Twitter killed Vine but it still sees a '$10 billion' opportunity in video

Jack Dorsey
Jack Dorsey

(Jack Dorsey, Twitter CEO.REUTERS/Lucas Jackson)

For some time now, Twitter has been a company in decline.

Once it reached the 300 million monthly active user landmark, its once-meteoric growth stalled. Revenue growth is slowing down too. And with the company still yet to turn to turn a profit, Twitter needs to do something drastic in order to achieve its publicly stated target of reaching GAAP (generally accepted accounting principles) profitability by 2017.

But Twitter has a plan.

Speaking on the company's third quarter earnings call on Thursday, Twitter COO Adam Bain repeatedly mentioned his "OLV" strategy.

"OLV" stands for "OnLine Video". The online video ad market represents a "$9 billion - $10 billion" opportunity, according to Bain.

For its second consecutive quarter, video was Twitter's biggest ad product by revenue and its fastest-growing, Bain said.

For years, people have been tweeting along live as they watching traditional TV. The company famous for 140-character text posts is going all-in on TV-like video.

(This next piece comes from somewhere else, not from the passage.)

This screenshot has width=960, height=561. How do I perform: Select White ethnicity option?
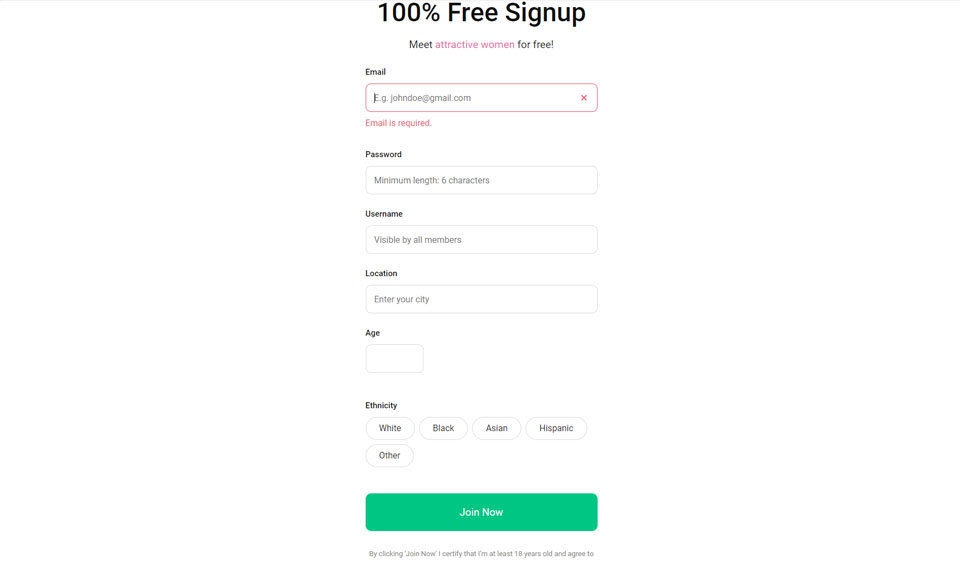click(x=390, y=428)
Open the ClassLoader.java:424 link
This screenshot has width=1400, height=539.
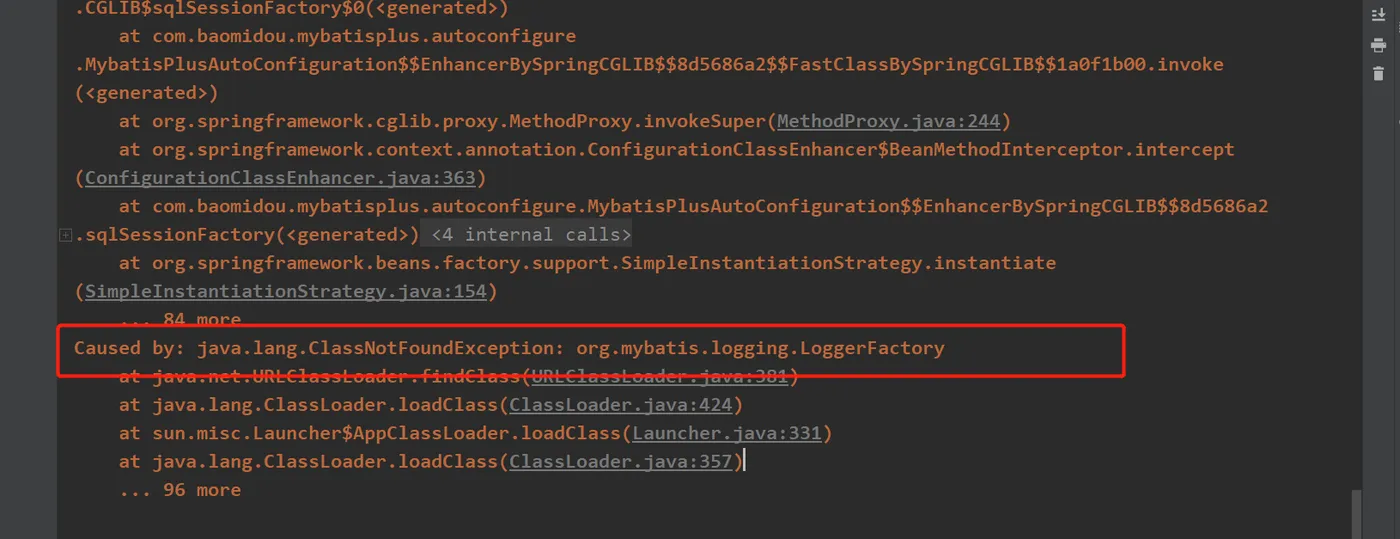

Twitter says the video bet is showing signs of paying off

Twitter has been building up to this for a while now.

In, 2012 it bought short-form video service Vine (and shut it down on Thursday — although it never had ads). Twitter launched its Amplify video product in 2013, which allows brands to complement their TV advertising or programming with Twitter ads. Twitter acquired live video-streaming app Periscope for $86.6 million last year. Periscope hasn't necessarily become a mainstream app — it only has about 10 million users — but it's taught Twitter a lot about live video, which is where Twitter sees a huge growth opportunity.

From September this year, Twitter began streaming Thursday Night Football games. Twitter said on the earnings call that the three most recent games attracted more than 3 million viewers overall. In TV rating terms (which typically look at how many people watched within a specific timeframe) the average audience per minute would have only been in the low hundreds of thousands (and lower than the 2.36 million people per minute who watched Yahoo's NFL livestream last October.)

adam bain ignition
adam bain ignition

(Twitter COO Adam Bain.)

Nevertheless, advertisers have been lapping it up. Bain said a dozen "high-tier" brands bought NFL packages in the past quarter.

"It's a very valuable ad product: sound-on video ads, in-between high quality content, and with completion rates now that are industry-leading," Bain said.

What has also been encouraging about the live video ad deals, according to Twitter's chief financial officer Anthony Noto, is that it Twitter has been able to bundle in its other ad products as part of an overall package.

This year, Twitter also livestreamed the presidential debates. Noto said Twitter achieved a record amount of daily active users (although he didn't provide an exact figure) on the days the debates aired.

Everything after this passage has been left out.